Trigger stacking in reactive dogs is a very common term when talking about reactivity issues. It can affect the most calm of dogs and turn them into a barking and lunging mess if we don’t recognise the signs our dogs are subtly giving us. If not managed correctly, trigger stacking in reactive dogs can lead to a reaction over the smallest of things or in the worst case scenario a bite. Continue reading and find out more about how trigger stacking and long term stress can be an issue for your dog.
Trigger Stacking in Reactive Dogs
Trigger stacking is the accumulation of stress in the body, whether it be dog, animal or human. Think of stress and trigger stacking like a volcano, on one hand some volcanos can disperse of the build up of gasses before it becomes a problem. Other volcanos struggle to get rid of the pressure and build-up of gasses that they accumulate and instead can’t cope but to explode, violently most of the time, expelling lava, rock and loud noises!
Many things can be considered as triggers to dogs, from other dogs to skateboards, to screaming kids and men in hats etc. A trigger is anything that causes stress and fear within your dog.
With leash reactivity in dogs, when encountering a trigger your dog doesn’t like, they have 3 options when on leash; fight, flight and accept. Most dogs want to run away at this point but we put them in situations where they end up having to try to fight or just accept the situation and the fact they can’t escape (can be very dangerous).
How trigger stacking works
Various things out in the environment can be considered a trigger for your dog. Imagine a scale from 1-10, 1 being the calmest side of behaviour and 10 being erratic and uncontrollable, with that in mind, here’s an example of trigger stacking in reactive dogs…
- Your dog starts off calmly at 1 in the morning, you play around in the house before heading out the door for you morning walk
- As you leave the house a cyclist whizzes past you ringing the bell which startles your dog – they go from a 1 to a 3 on the scale.
- On your walk you there is a dog on the other side of the street, you manage to keep the attention of your dog but they are now a 5 on the scale.
- Returning from the walk a group of small children run past screaming and shouting which puts your dog up to a a 7 on the scale.
- You return home where they get the chance to relax down to a 5 on the scale.
- The next day you go out and your dog is at a 5 on the scale and because of this they pull on the leash and are a bit more alert of their surroundings, looking for an invisible threat. They are now closer to threshold and could have a bad reaction even to something they never would before.
Even going on a short walk with an unaware owner can leave a dog a lot more stressed out when they return from a walk, compared to when they left a walk in the first place.

+ + + +

[Work instructions]:
• a. According to the text on trigger stacking, what three options does a dog have when it meets a trigger while on leash?
• b. Translate this sentence from the trigger stacking text into Spanish: "A trigger is anything that causes stress and fear within your dog."
• c. Write out the stretch of the trigger stacking text from "- Returning from" through "never would before.", replacing "children" with "teenagers".
Rely only on the text itself.

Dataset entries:
+ + + +

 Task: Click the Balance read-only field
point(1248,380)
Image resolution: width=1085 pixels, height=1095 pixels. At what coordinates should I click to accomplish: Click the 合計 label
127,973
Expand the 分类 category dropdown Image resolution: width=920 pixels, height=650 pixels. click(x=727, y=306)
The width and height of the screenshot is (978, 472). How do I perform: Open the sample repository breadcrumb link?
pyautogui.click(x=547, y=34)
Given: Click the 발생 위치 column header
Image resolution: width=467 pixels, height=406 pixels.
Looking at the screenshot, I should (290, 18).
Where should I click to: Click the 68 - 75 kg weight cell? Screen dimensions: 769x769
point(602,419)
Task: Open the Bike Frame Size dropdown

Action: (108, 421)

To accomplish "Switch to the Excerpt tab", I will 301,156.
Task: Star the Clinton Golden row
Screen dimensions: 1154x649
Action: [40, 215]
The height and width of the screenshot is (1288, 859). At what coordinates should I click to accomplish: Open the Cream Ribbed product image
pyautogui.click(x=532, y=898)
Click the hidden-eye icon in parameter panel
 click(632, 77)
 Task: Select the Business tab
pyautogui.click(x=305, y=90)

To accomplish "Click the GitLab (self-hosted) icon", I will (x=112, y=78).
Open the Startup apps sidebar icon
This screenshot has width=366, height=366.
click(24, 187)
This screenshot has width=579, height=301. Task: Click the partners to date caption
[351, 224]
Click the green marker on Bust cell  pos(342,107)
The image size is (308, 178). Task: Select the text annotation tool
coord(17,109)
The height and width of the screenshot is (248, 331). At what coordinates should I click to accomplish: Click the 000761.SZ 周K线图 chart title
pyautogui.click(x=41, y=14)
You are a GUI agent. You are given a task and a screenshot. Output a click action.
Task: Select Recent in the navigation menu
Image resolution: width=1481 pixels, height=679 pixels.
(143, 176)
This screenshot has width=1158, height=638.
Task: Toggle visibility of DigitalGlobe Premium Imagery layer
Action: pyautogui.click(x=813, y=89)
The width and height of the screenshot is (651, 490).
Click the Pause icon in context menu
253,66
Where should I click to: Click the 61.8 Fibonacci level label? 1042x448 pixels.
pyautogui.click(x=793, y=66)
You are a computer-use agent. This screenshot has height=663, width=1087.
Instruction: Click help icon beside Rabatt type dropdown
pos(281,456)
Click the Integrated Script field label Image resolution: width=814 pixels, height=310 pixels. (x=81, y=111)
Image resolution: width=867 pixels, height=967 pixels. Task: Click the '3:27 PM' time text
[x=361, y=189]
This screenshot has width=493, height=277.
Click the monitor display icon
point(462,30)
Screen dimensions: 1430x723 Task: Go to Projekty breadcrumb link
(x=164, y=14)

+ + + +

[Response list]:
• a. Fight, flight and accept.

• b. Un desencadenante es cualquier cosa que cause estrés y miedo en tu perro.

• c.
- Returning from the walk a group of small teenagers run past screaming and shouting which puts your dog up to a a 7 on the scale.
- You return home where they get the chance to relax down to a 5 on the scale.
- The next day you go out and your dog is at a 5 on the scale and because of this they pull on the leash and are a bit more alert of their surroundings, looking for an invisible threat. They are now closer to threshold and could have a bad reaction even to something they never would before.